- Born: November 9, 1920 York, Pennsylvania, U.S.
- Died: March 28, 1999 (aged 78) York, Pennsylvania, U.S.
- Allegiance: United States of America
- Branch: United States Army
- Service years: 1940–1950
- Rank: First Lieutenant
- Unit: 24th Infantry Regiment
- Commands: Company A, 24th Infantry Regiment
- Conflicts: World War II Korean War

= Leon Gilbert =

Leon Aaron Gilbert Jr. (November 9, 1920 – March 28, 1999) was a decorated World War II combat veteran and a lieutenant in the all-black 24th U. S. Infantry Regiment that fought in the Korean War. His court-martial for refusing to obey an order from the regiment's white commanding officer led to worldwide protests and increased attention to segregation and racism in the U.S. military.

==Background regarding race in the United States military==
By the early 1950s, various Executive Orders had been issued attempting to end segregation in the U.S. armed forces. They had been largely ineffectual. The 24th Infantry Regiment, which consisted entirely of black soldiers, was thrown into the forefront of the Korean fighting at the outset.

Casualties in the 24th were extremely heavy, and replacements and supplies, including shoes, were slow in coming. At one point the U.S. Air Force bombed the 24th by mistake, resulting in serious casualties.

On August 6, 1950, Colonel Arthur S. Champeny, a white man, was appointed the 24th's commanding officer and informed them he was going to change their reputation from "the frightened 24th to the fighting 24th."

==Gilbert's case==

I thought I was doing the right thing.

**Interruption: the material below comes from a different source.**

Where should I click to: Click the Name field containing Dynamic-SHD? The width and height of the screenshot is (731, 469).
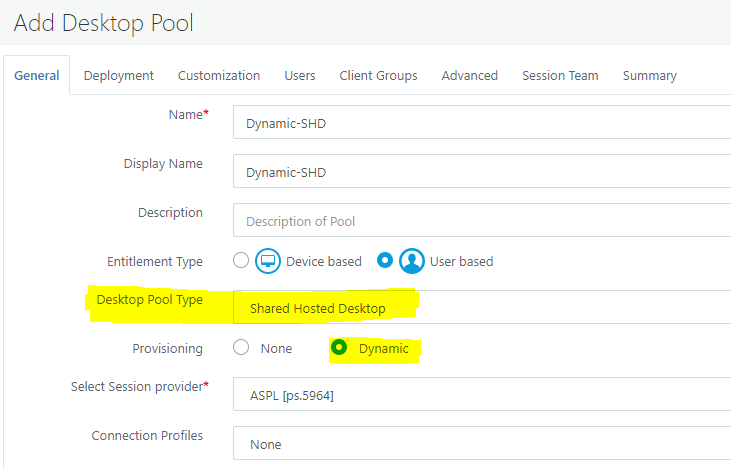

I still think so.
— Gilbert, after sentencing

Leon Aaron Gilbert, Jr. was born in York, Pennsylvania on November 9, 1920, the eldest of two sons of a blacksmith who had also served in World War I. He was educated in local schools and enlisted in the U. S. Army at Harrisburg, Pennsylvania on August 16, 1940. He served with the 92d Division in Italy and was honorably discharged in 1946, then called up again as a reservist in 1947. He was thus a decorated veteran with a record of ten years' service in the Army. He and his wife Kay had two children with a third on the way.

In the fall of 1950, Gilbert was in command of Company A of the 24th, having taken over when his commanding officer was wounded. He received an order to return with twelve of his men to a forward position. Gilbert's company had been forced to withdraw from that position after coming under heavy machine gun fire at close to point blank range, so to return to that position would have been tantamount to suicide. When Gilbert refused the order to return, he was arrested and tried on the spot. Despite Gilbert's suffering from shock and fatigue due to prolonged heavy fighting (according to a letter to his wife, they had gone thirteen days without food or water), he was accused of insubordination and cowardice, and a court martial sentenced him to death. In an interview with the New York Times, Gilbert gave his version of the incident.

I did not refuse to obey the order. I was trying to explain why it couldn't be carried out. There were twelve men in my command. Then I considered it my duty as an officer to show why the order meant certain death.

A storm of public protest erupted around the world in reaction to the sentencing; in the U.S., labor leaders, church leaders, and the American Legion became involved, and the National Negro Council collected 600,000 signatures on a petition for his pardon. President Harry S. Truman commuted the sentence to 20 years' imprisonment at hard labor, dishonorable discharge, and forfeiture of all pay and pension allowances.

In September 1952, the sentence was reduced to 17 years for "battle misconduct." Gilbert served five years, the maximum penalty for disobedience under peacetime conditions (war was never officially declared in Korea), before he was released.

Thurgood Marshall, general counsel of the NAACP, wrote "The letters we have received from convicted soldiers and the talks we have had with war correspondents strongly indicate that many of these men have been victimized by racial discrimination.... It seems apparent that some of them are being made scapegoats for the failures of higher personnel."

In 1996, an official Army report noted that Gilbert's regiment performed poorly in the early years of the Korean War, as did many white units, but went on to say, "There was no single reason for what happened (to the 24th)...An aggressive enemy, old and worn equipment, inexperience at all levels, leadership failures high and low, casualties among key personnel and a lack of bonding and cohesion in some units all played their part. There was no lack of courage among the officers and men."

The incident scarred Gilbert for life. His father had died while he was in custody, and five years after he was released on parole, his wife divorced him. Gilbert returned to his hometown of York, Pennsylvania, remarried, and lived quietly until his death. Although he never stopped trying to clear his name, to little avail, his last years were cheered somewhat by the fact that his surviving comrades-in-arms had never forgotten him, and after they had located him, welcomed him back into their ranks. As one of them reported, "He didn't know if we would accept him. We welcomed him with open arms. No matter what was written, no matter what was said, we know the facts. We were there."